━━━ 抜粋

苦しむ人々に寄り添って生きた潔い軌跡

岡部伊都子さんの年代記「婦人画報」が特集


 1人の女性として、日本の侵略戦争の原罪を背負い、そこから決して目を背けず50年あまり執筆し、発言し続けてきた文筆家・岡部伊都子さんは今年80歳を迎えた。「婦人画報」9月号は、平和を愛する人々の間に圧倒的な支持者を持つ岡部さんの年代記(クロニクル)を16ページにわたって特集している。

 岡部さんは当代の名筆家。1954年以来、執筆生活に入った。暮らし、美術、伝統、自然などを、日々を生き、暮らす中から綴り、また、戦争、沖縄、差別、環境などに鋭い問題意識を持ち、執筆や講演を通じ発言を続けてきた。朝鮮の統一や在日朝鮮人の権利問題にも心を寄せ、さまざまな支援を惜しまない人でもある。現在著書は110余冊を数える。

━━━━━━
━━━ 提供された記録

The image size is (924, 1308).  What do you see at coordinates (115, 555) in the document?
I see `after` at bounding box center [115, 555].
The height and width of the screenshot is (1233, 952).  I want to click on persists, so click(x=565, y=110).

━━━━━━
━━━ 提供された記録

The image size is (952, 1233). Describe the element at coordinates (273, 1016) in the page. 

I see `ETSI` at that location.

━━━━━━

課題の要件:
岡部伊都子さんについての抜粋のうち、「1人の女性として、日本の侵略」から始まり「在著書は110余冊を数える。」で終わる部分を、一字一句違えずに書き写してください。

問題の解答:
1人の女性として、日本の侵略戦争の原罪を背負い、そこから決して目を背けず50年あまり執筆し、発言し続けてきた文筆家・岡部伊都子さんは今年80歳を迎えた。「婦人画報」9月号は、平和を愛する人々の間に圧倒的な支持者を持つ岡部さんの年代記(クロニクル)を16ページにわたって特集している。

 岡部さんは当代の名筆家。1954年以来、執筆生活に入った。暮らし、美術、伝統、自然などを、日々を生き、暮らす中から綴り、また、戦争、沖縄、差別、環境などに鋭い問題意識を持ち、執筆や講演を通じ発言を続けてきた。朝鮮の統一や在日朝鮮人の権利問題にも心を寄せ、さまざまな支援を惜しまない人でもある。現在著書は110余冊を数える。